• _Extrait du texte_
☆ ☆ ☆
La multiplication des spinoffs
Il n’y a pas grand chose de plus vendeur que de donner au public quelque chose qu’il aime déjà. Demandez aux studios : à part Avatar, qui était à sa sortie une propriété intellectuelle inédite, le top dix du box-office cinématographique de tous les temps est entièrement composé de suites et films dérivés d’autres propriétés. Faut donc pas s’étonner si on voit des Rapides, Dangereux (et bientôt séniles), des héros de bande-dessinée et autres suites à profusions sur nos divers écrans.
Depuis plusieurs années on a aussi trouvé comment ne pas faire une suite directe mais rester dans un univers que le public connaît bien : le spin-off ou dérivé d’une œuvre populaire. Dans ce numéro nous allons examiner le phénomène du spin-off dans trois sphères distinctes : le comic book justement, la télévision et bien sûr le cinéma, trois univers qui ont amplement exploité cette façon d’offrir au public ce qu’il connaît bien, tout en faisant un peu de nouveau.
Entendons-nous sur comment départager une suite d’un spin-off : la suite est direct au film précédent, porte souvent un chiffre, comme Détestable-moi 2. Le spin-off met généralement l’accent sur des personnages secondaires, comme Les Minions. Donc Les Minions 2 serait une suite à Les Minions, qui lui est un spin-off. Capice? Poursuivons.
☆ ☆ ☆
• _Données disponibles_
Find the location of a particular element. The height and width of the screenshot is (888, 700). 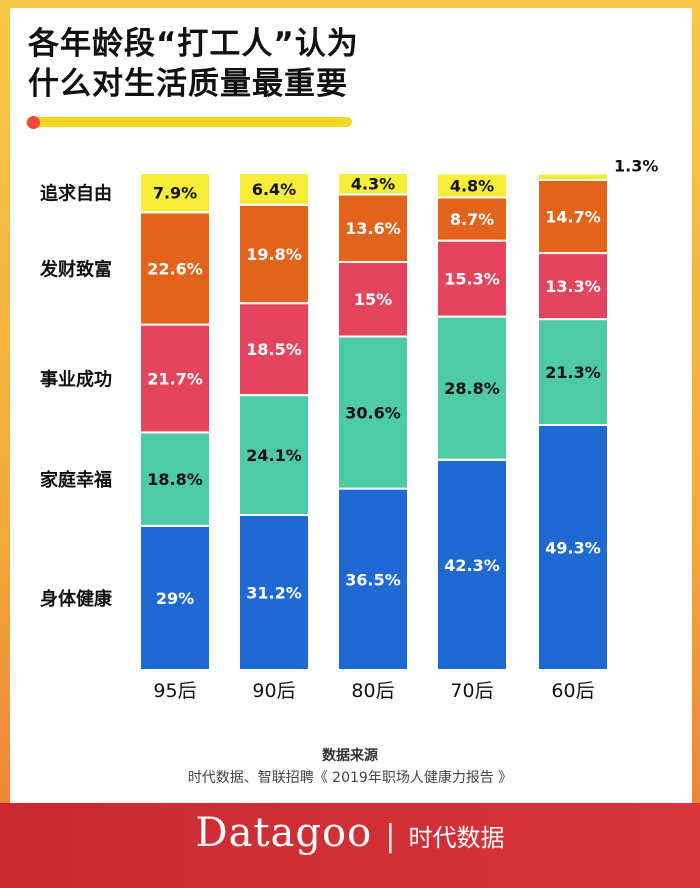

data-label: 22.6% is located at coordinates (175, 268).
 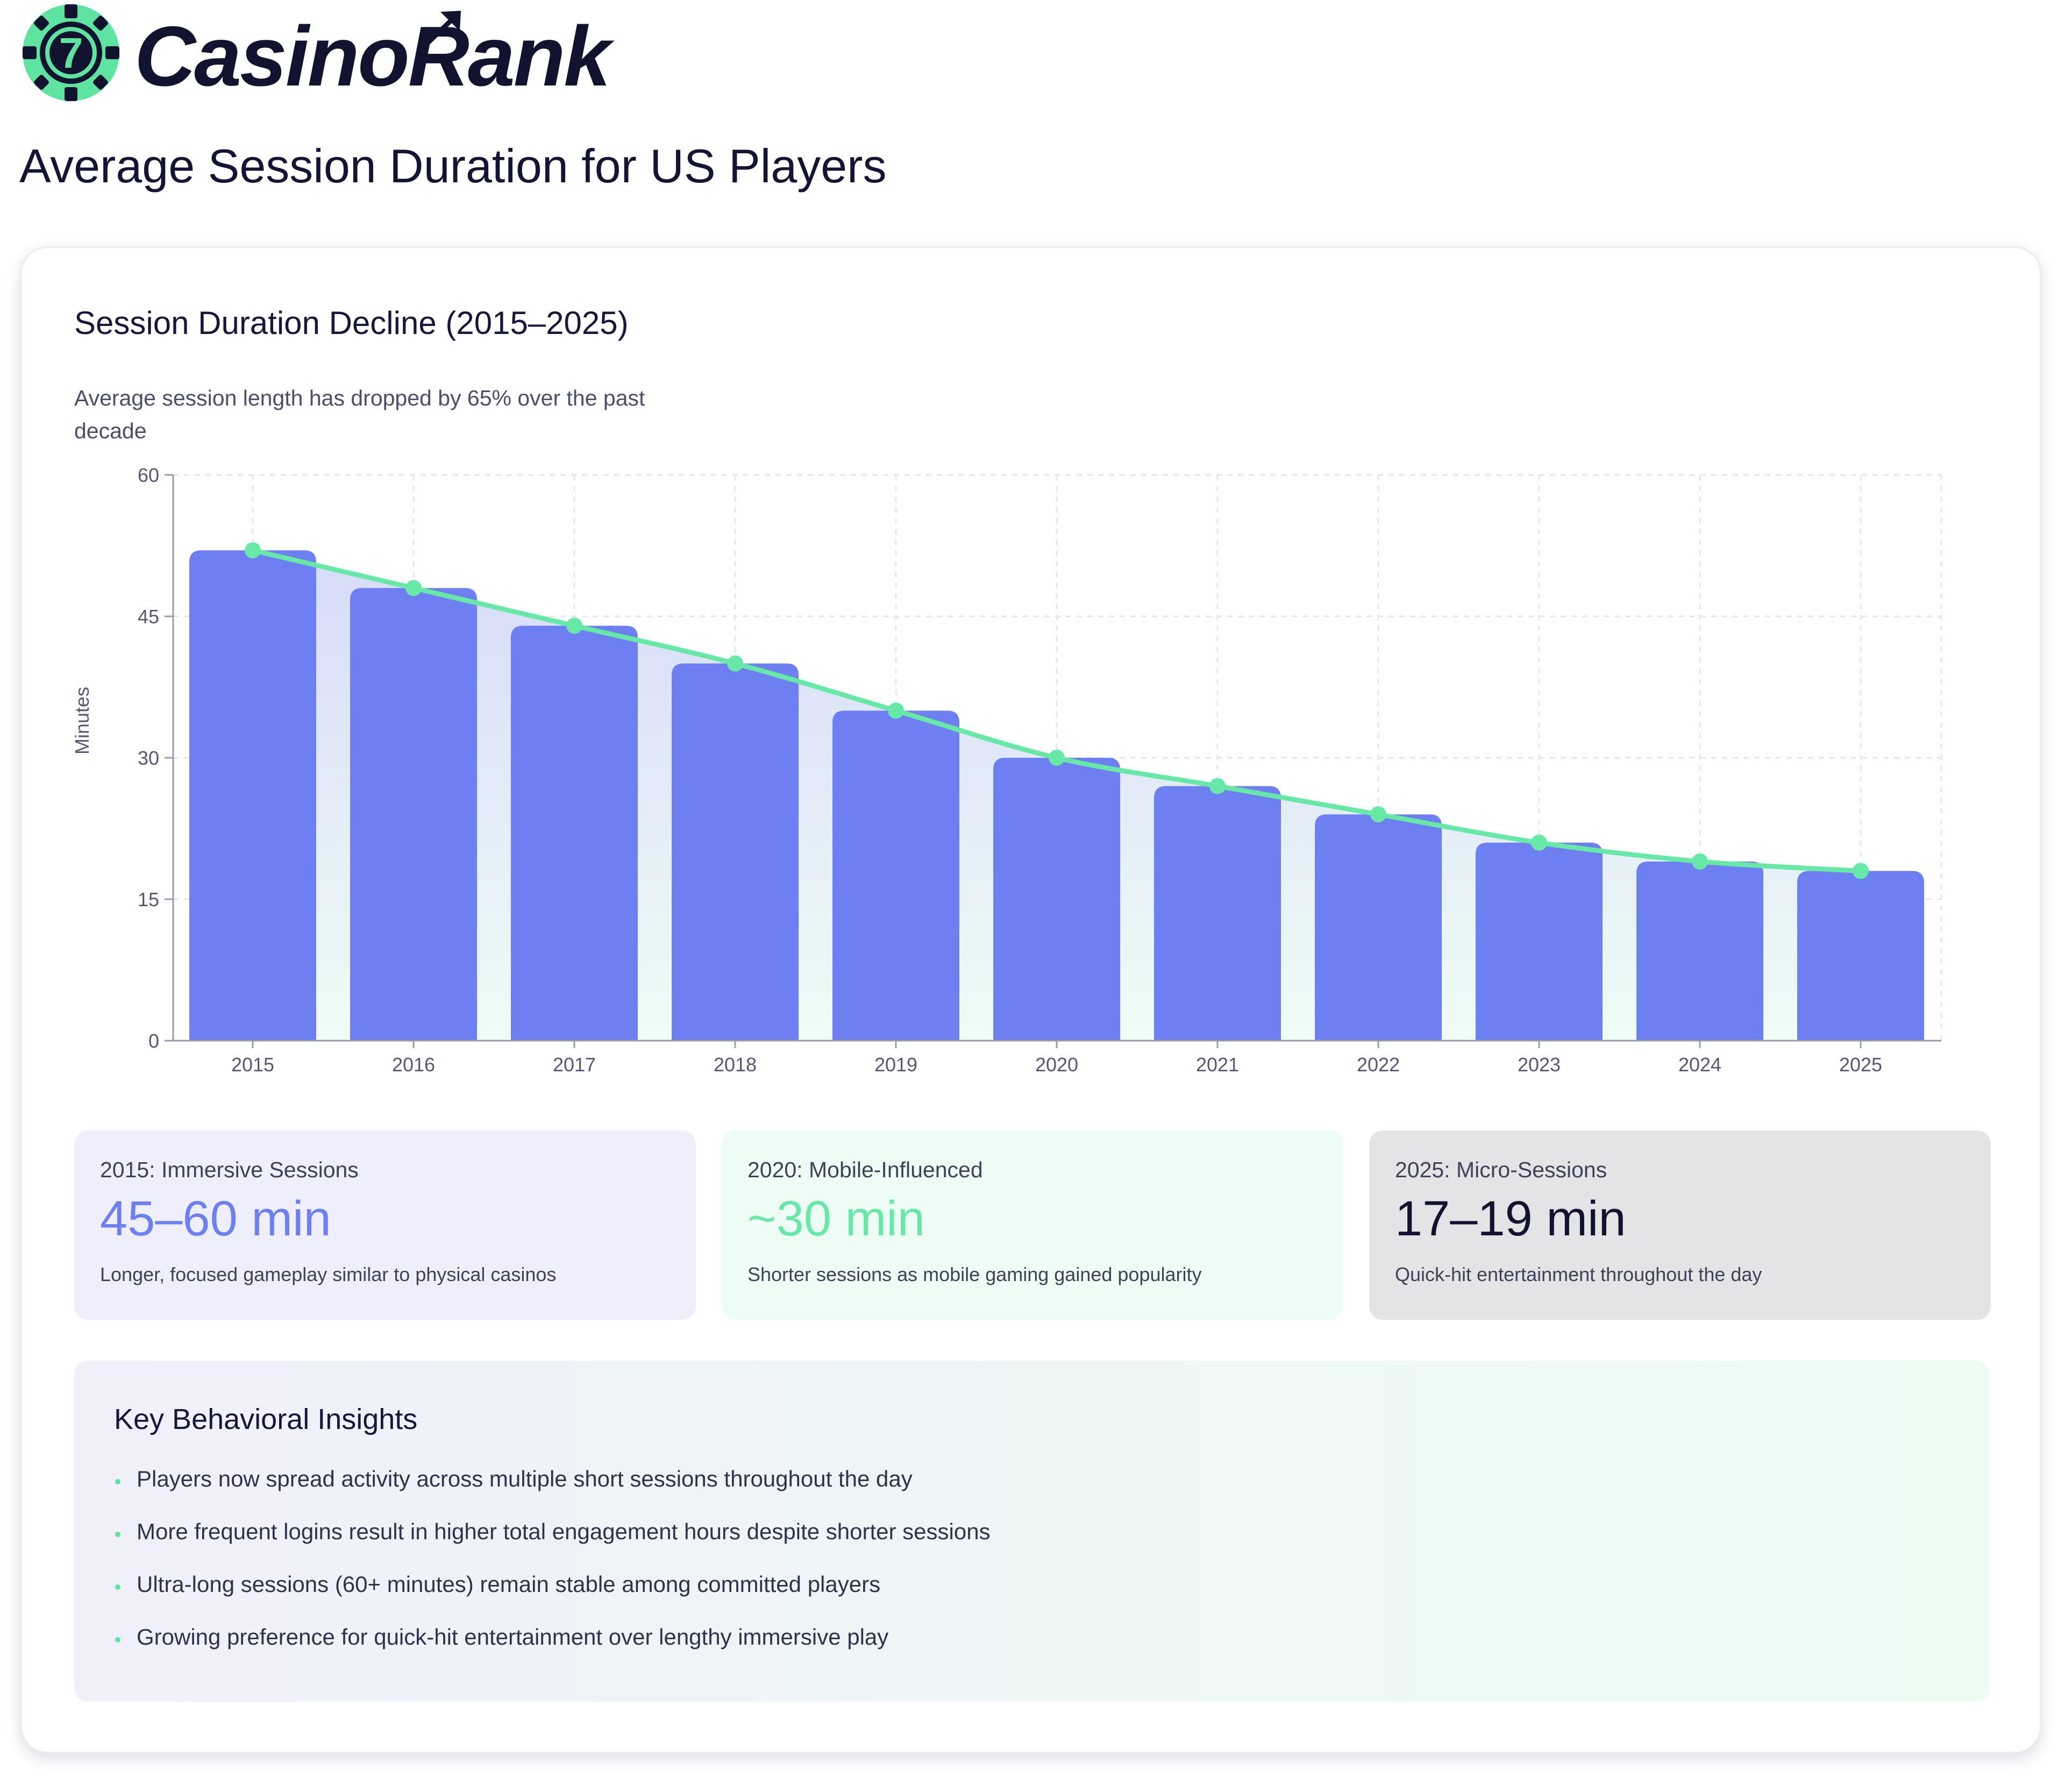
☆ ☆ ☆
• _Consignes de travail_
a) Dans le texte sur les spin-offs, quelles sont les trois sphères distinctes où le phénomène doit être examiné ?
b) Recopiez, dans le texte sur les spin-offs, le passage allant de « Depuis plusieurs années » jusqu'à « peu de nouveau. ».

• _Réponses par consigne_
a) Le comic book, la télévision et le cinéma.

b)
Depuis plusieurs années on a aussi trouvé comment ne pas faire une suite directe mais rester dans un univers que le public connaît bien : le spin-off ou dérivé d’une œuvre populaire. Dans ce numéro nous allons examiner le phénomène du spin-off dans trois sphères distinctes : le comic book justement, la télévision et bien sûr le cinéma, trois univers qui ont amplement exploité cette façon d’offrir au public ce qu’il connaît bien, tout en faisant un peu de nouveau.